In a complex environment as a data centre, where multi-sourced, inter-related pieces of information need to be gathered, analysed and understood by different mind sets, in real-time, appropriate graphic representation is key. Being able to make sense of relevant data is important for people who are trying to make high-impact decisions, such as migration of hundreds of servers from one data centre to the other, or running a cross-connect (interconnect) between two servers on different sides and levels of a building.

Contextual User Study

On top of regular meetings with customers to discuss their needs in depth, I met our facilities’ technicians in Brisbane, Melbourne and Sydney to study everything I can about interconnection (cross-connect), which is the physical connection of one customer-asset to the other. Besides interviews, I followed several technicians around the data centre, while they were provisioning cross-connects. By observing them in their routine, I was able to understand the complexity of the process, see their frustration over the inadequacy of the current tools they were using, and witness some creative improvisations to solve problematic edge cases in real-time.
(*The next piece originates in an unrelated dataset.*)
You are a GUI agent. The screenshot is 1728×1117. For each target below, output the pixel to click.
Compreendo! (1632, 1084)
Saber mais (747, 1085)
Each fabric optic cable sits in a tray, in a draw, in a rack, in a hall or interconnect room, marked with a unique ID that corresponds with its owner.
Requirements and Prioritisation

To organise thoughts and ideas I like using diagrams and models over lists. A visual representation of data adds another layer to a diagram by presenting hierarchy, highlighting categorisation or identifying relations between items. Sharing diagrams and sketches with customers and stakeholders lead to better communication and clarification of ideas. In order to define the requirements, I analysed interviews with customers and stakeholders, to ensure the product will fit our customers’ needs, the business’s goals and our technological capabilities and resources.
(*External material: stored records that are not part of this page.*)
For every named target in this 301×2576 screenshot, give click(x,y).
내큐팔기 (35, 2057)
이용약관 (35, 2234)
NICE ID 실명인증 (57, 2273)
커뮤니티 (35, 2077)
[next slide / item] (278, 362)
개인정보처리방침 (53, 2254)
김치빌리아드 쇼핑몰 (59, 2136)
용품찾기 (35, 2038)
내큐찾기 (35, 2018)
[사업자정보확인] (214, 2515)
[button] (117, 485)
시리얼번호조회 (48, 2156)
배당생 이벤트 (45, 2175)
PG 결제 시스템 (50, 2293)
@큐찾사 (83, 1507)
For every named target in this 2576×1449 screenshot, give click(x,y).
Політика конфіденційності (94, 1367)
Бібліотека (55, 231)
Requirement prioritisation, based on user study; Mapping the activities in the data centre
Information Architecture and Prototyping

From sketches on paper, to static low-fi wireframes, to interactive UI mockups - I share the work-in-progress with my team, and internal and external customers to get feedback early and often. With the cross-connect product, I showed the DC technicians some screens and asked them to navigate between them on their own. This way, I could read their authentic response in first person. Then we’d all discuss the problems and think together of ways to solve them, by design. Wireframes and visualisations are also useful to ideate new features and system functionality with engineers and customers.

Exemplar Cross-Connect

Based on observations and conversations with the data centre technicians, I was able to create a diagram that maps the physical path of a typical cross-connect. By visualising the path, we were able to ideate a new feature - Path Suggestion, which will provide technicians the exact ports they need to connect along the multi-port path from A-end to Z-end. This could save the facility a lot of time and reduce expensive human error.
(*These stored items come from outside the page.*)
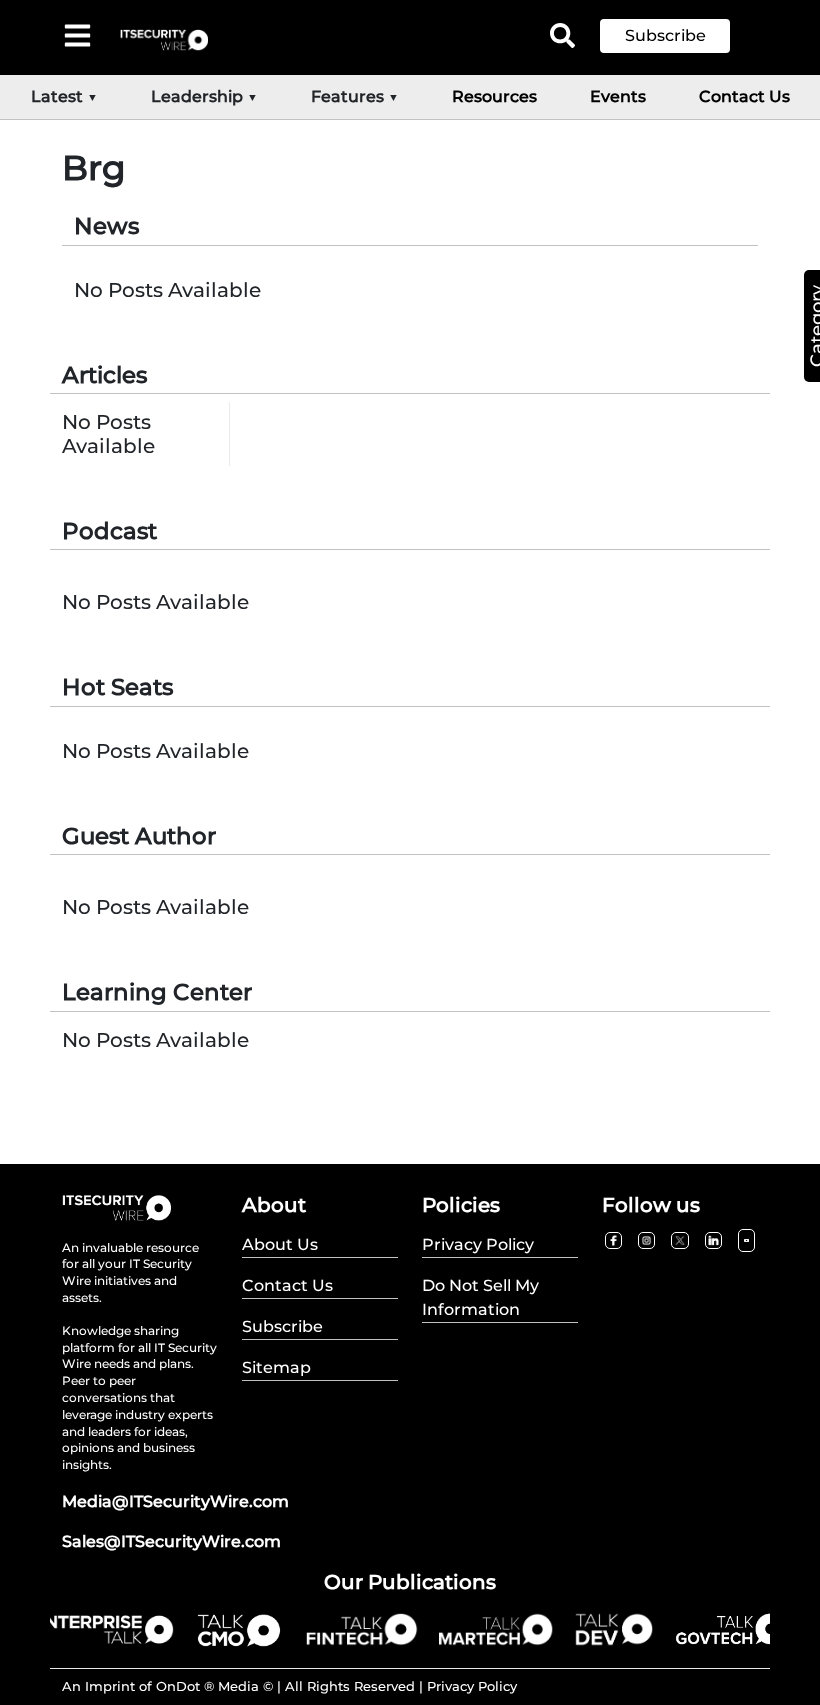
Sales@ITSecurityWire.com (171, 1541)
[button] (680, 36)
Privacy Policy (472, 1686)
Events (618, 96)
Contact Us (744, 96)
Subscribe (665, 35)
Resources (494, 96)
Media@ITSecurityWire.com (175, 1501)
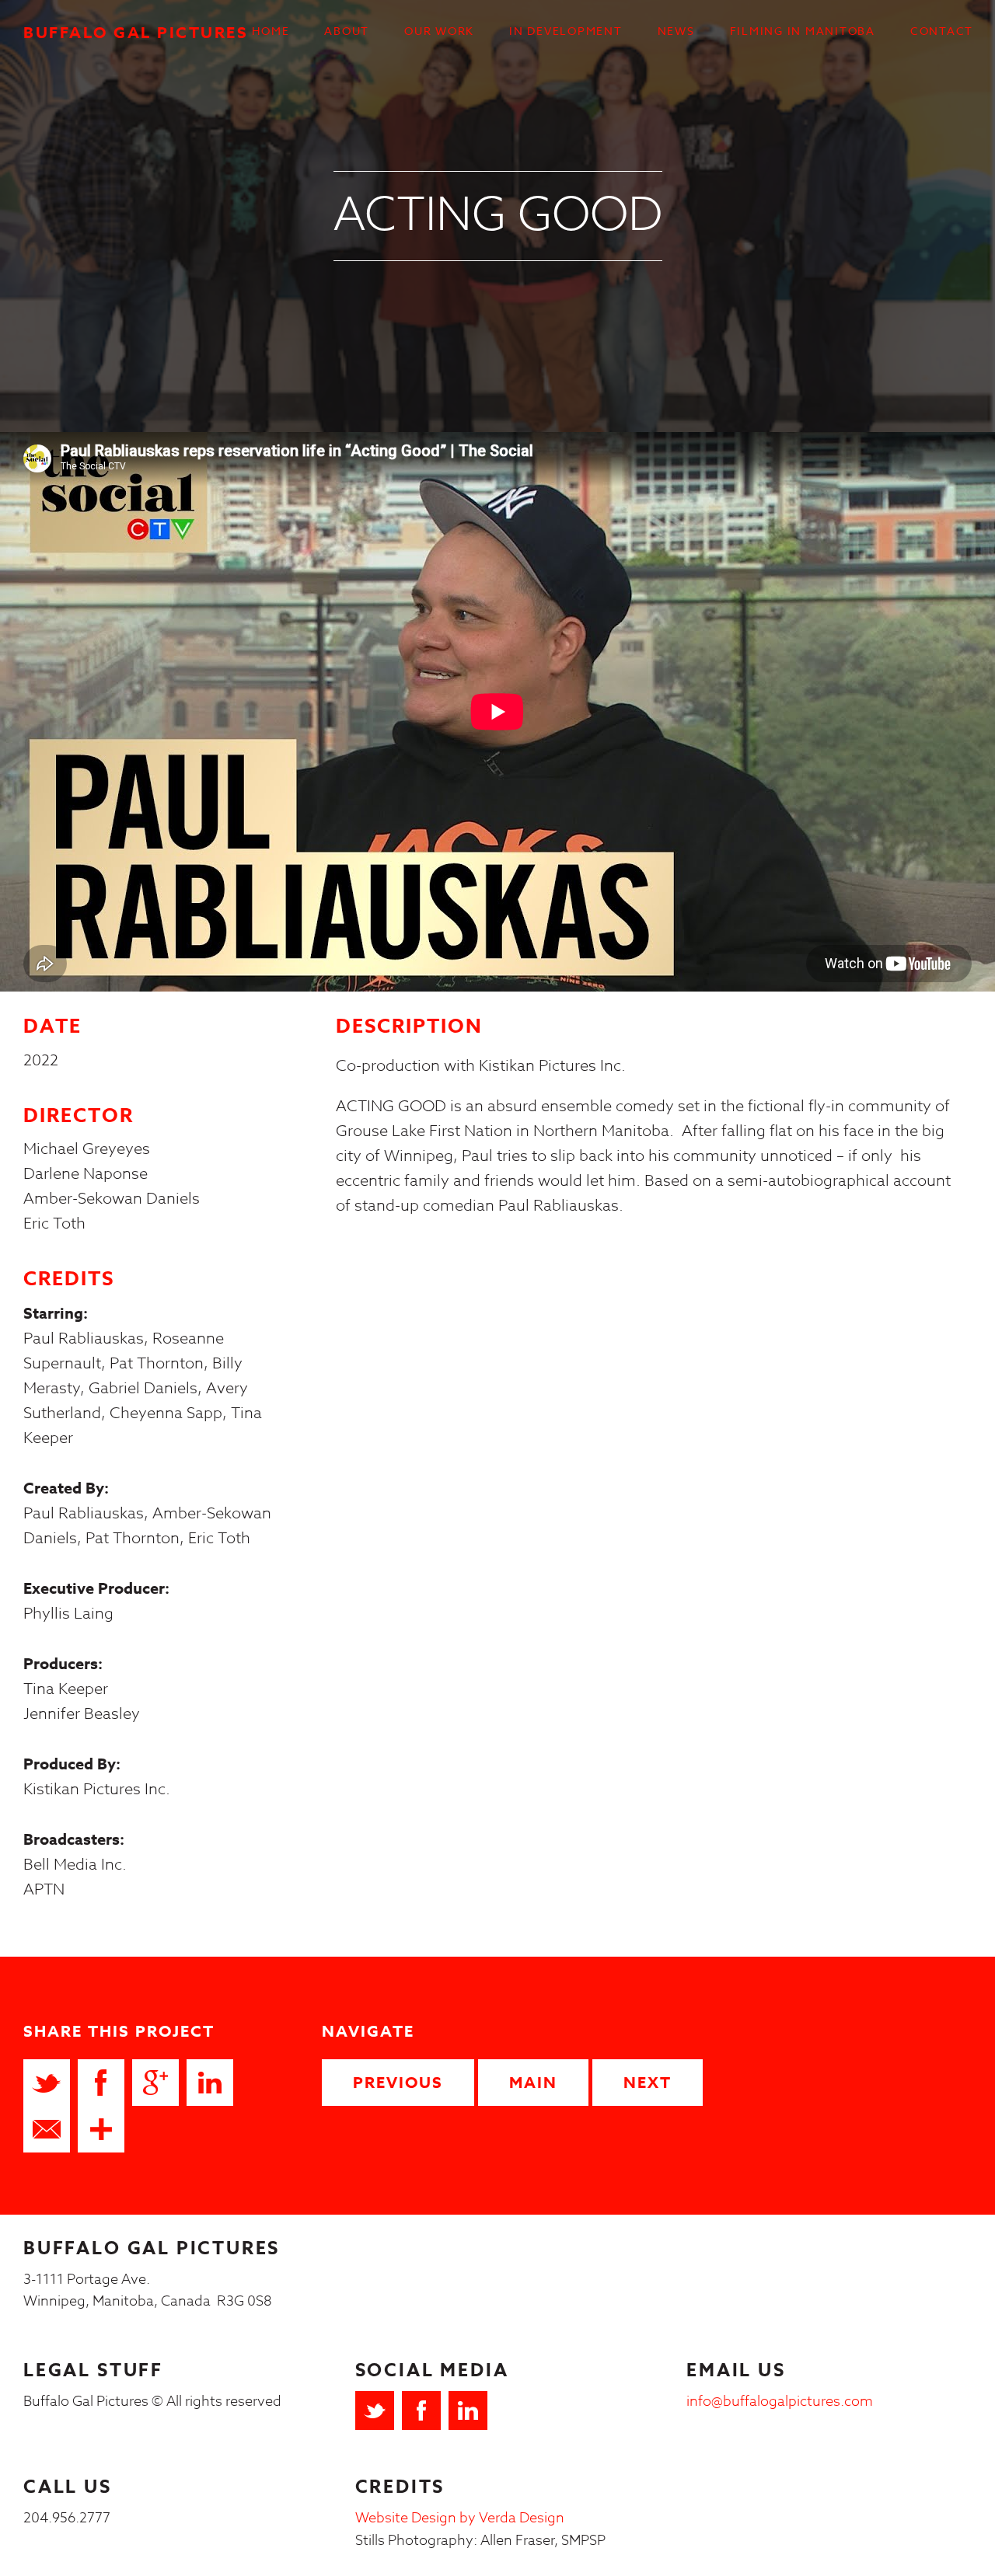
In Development (566, 30)
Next (647, 2082)
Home (270, 30)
Visualising connectivity in the Data Centre
Cross-Connect configuratin
Rules for power outage notification
Cross-Connect Configuration area with automatic path suggestion
Hall and Rack view, alerts and device configuration
Summary

After years of web design, this project presented a whole new challenge. It required rapid learning, and the ideation of a solution for a very complex interplay of problems. The advantage of designing a product that was partly dedicated to an “internal” customer, i.e. the data centre technicians, gave me free and frequent access to observations and interviews which were crucial to the task ahead. Developing relationships with both customers and technicians, helped me validate ideas and gain feedback on prototypes, before they get built. The ability to validate detailed prototypes before a single line of code is written, enabled an efficient, cost effective development process. As a product manager, de facto, I learned to conduct market research and analyse competitors’ offers, create SWATs, gap analysis, and define product strategy and roadmaps. The workflow enabledI a broader understanding of the product I was designing and the journey it required us to take as a team.